Reflections on California’s State Park Crisis

My dad has a map of Annadel State Park printed on a purple bandanna. As we hike up to lake Ilsanjo, my family and I take turns checking it. When we get to the lake, we dip it into the cool water and take turns tying it around our necks. Ham and cheese sandwiches followed by M&M-heavy trail mix never tastes as good as it does after a dusty, hot hike. After lunch, we reapply sunscreen, sling our backpacks over our shoulders, and retrace our steps back down the trail. And all the while, we talk. To be fair, this isn’t some miraculous transformation at the hands of nature’s majestic power. We’re a talkative family in most settings. But something about the exercise combined with the quiet serenity of the environment, the beautiful simplicity of following a dirt path that lopes between proud pine trees and golden grass hills, draws the conversation from us like nothing else. Our topics range from theoretical philosophy to the deeply personal details of our inner lives. Distance from cell phones, television, and internet access allows the kind of sustained, uninterrupted discussion that is often impossible in even the closest of modern families.

Annadel and its fellow California state parks have been weighing on my mind because of the budget cuts that the recession has necessitated. While I understand that these tight economic times require the California government to trim state spending wherever reductions will harm the lowest number of people, most of our politicians would agree that restricted access to the breath-taking natural environments of our state is not something to be celebrated. The richness and diversity of California’s natural landscapes cultivate in its inhabitants an abiding love for their home. From Yosemite to redwood forests to deserts, from the melancholic beauty of Northern California beaches to the sunny fun of their Southern California counterparts, our state parks leave us no shortage of places to walk on a nice summer day. As of this September, 70 of California’s 278 parks will close until financial conditions improve, and rangers, lifeguards, and janitors will face layoffs. This will result in the loss of 220 jobs, according to an article on the SF Gate blog entitled “70 California State Parks Fall to Budget Ax.” The article also reports that this includes 14 state parks within an hour of San Francisco, though my beloved Annadel will live on for now. The California State Parks department decided which parks to close based on the amount of public traffic the parks usually receive and which parks held the most vital historical significance. Even closed state parks will remain protected land, but officials may be unable to prevent “transients, thugs, and hunters” from overrunning the open areas, as speculated by the aforementioned article. Reduced public access to state parks will save California $11 million in the 2011-12 fiscal year, and $22 million in 2012-13, which means even more cuts. This $11 million may be only a drop in the bucketfuls of state debt, but every full bucket is made up of lots of drops. But just because I understand it doesn’t mean I have to like it.

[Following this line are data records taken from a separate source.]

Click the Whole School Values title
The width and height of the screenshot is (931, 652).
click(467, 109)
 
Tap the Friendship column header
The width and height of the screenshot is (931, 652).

Governor Brown intends to offer Californians a chance to regain some of their parks and services with a measure on next year’s ballot offering a tax to fund the parks, but his more right-wing colleagues oppose suggesting any additional tax. My thoughts? It really couldn’t hurt to ask. Let the people who use these parks decide. Maybe they want their parks open and better funded, and maybe they just really can’t afford them right now. Either way, we as Californians are in the unique position of having havens of lush natural beauty practically in our backyards. If nothing else, financial hurdles for our states parks force us to reflect on our fond park memories, our relationship with nature, and how fortunate we are to live in a state so ample in outdoor opportunity.